> **WORK REQUIRED**:
Please transcribe all of the entries exactly, leaving out any images.

***** MATERIALS PROVIDED

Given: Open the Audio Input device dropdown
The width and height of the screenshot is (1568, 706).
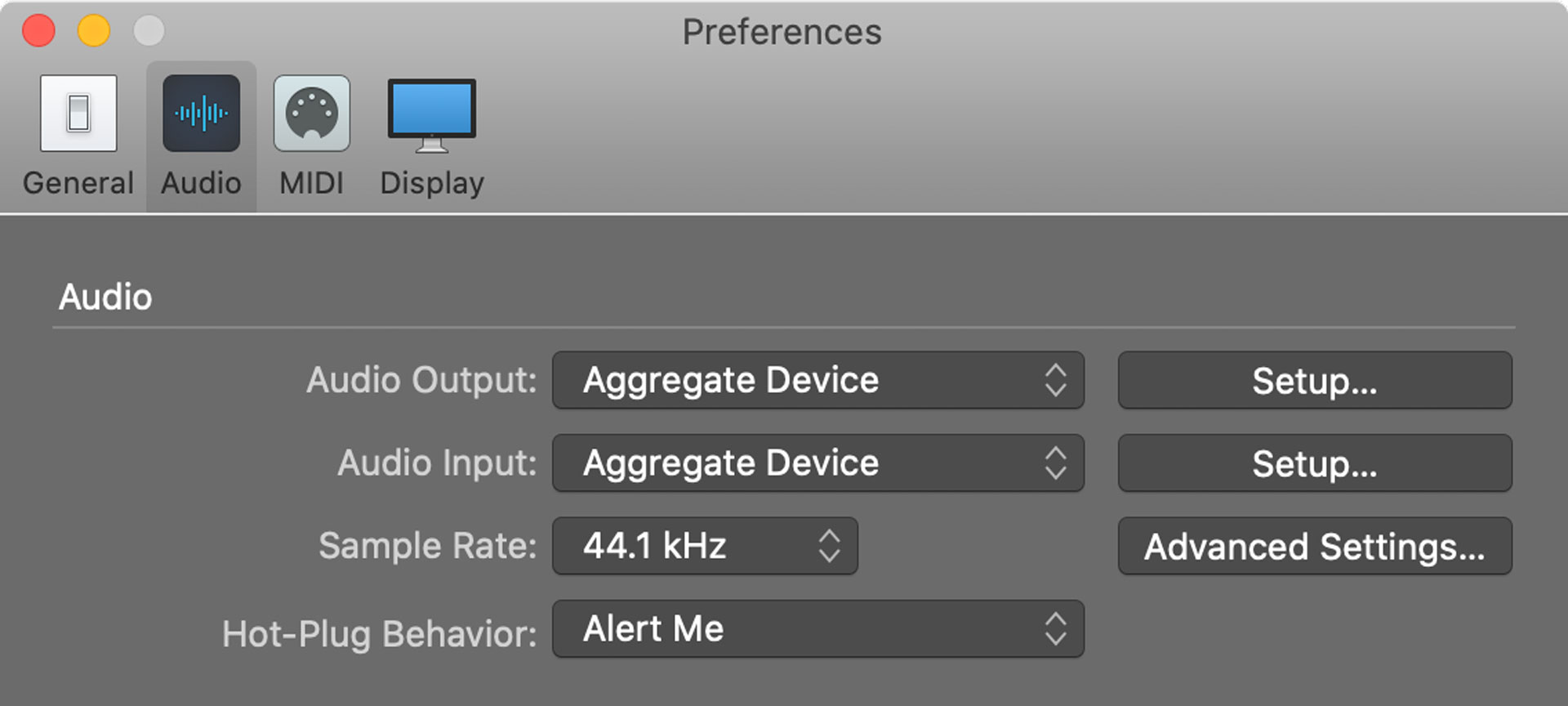Looking at the screenshot, I should point(818,462).
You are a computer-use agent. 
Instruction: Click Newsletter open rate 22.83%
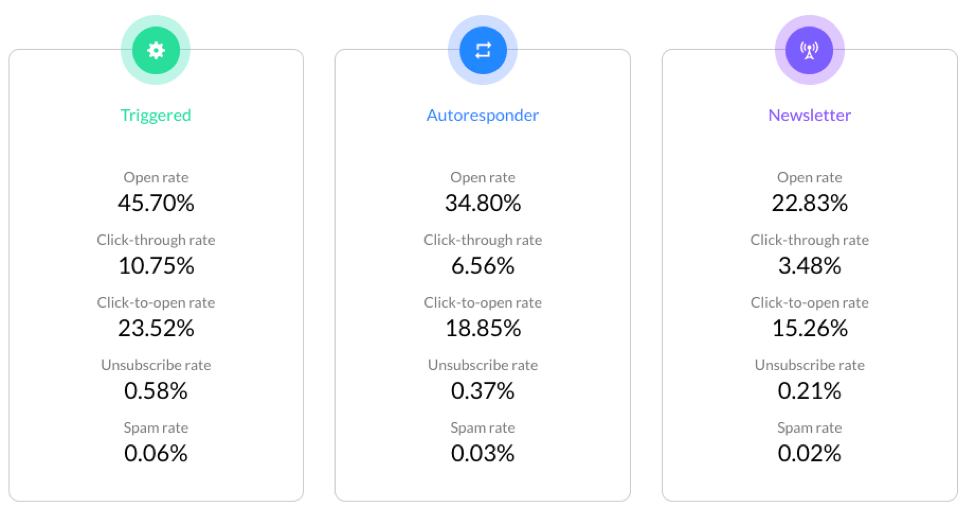[x=809, y=203]
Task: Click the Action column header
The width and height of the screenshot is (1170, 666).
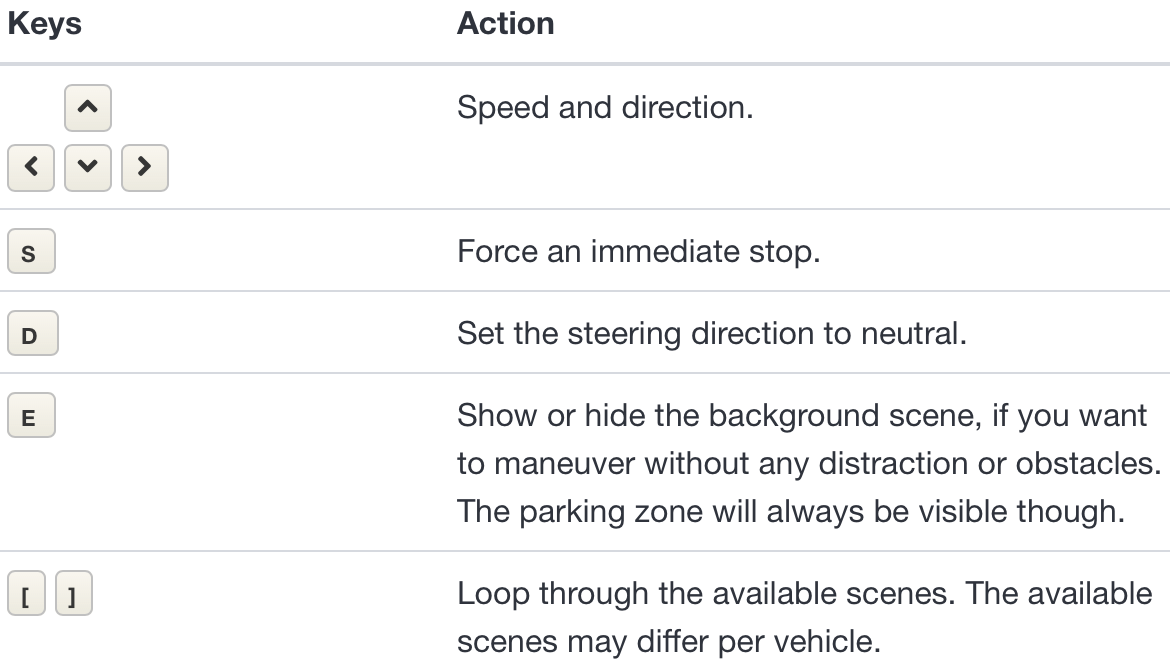Action: pyautogui.click(x=506, y=24)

**********

> **PROBLEM SOLUTION**:
Given: Open the Audio Input device dropdown
The width and height of the screenshot is (1568, 706).
Looking at the screenshot, I should point(818,462).
You are a computer-use agent. 
Instruction: Click Newsletter open rate 22.83%
[x=809, y=203]
Task: Click the Action column header
The width and height of the screenshot is (1170, 666).
Action: pyautogui.click(x=506, y=24)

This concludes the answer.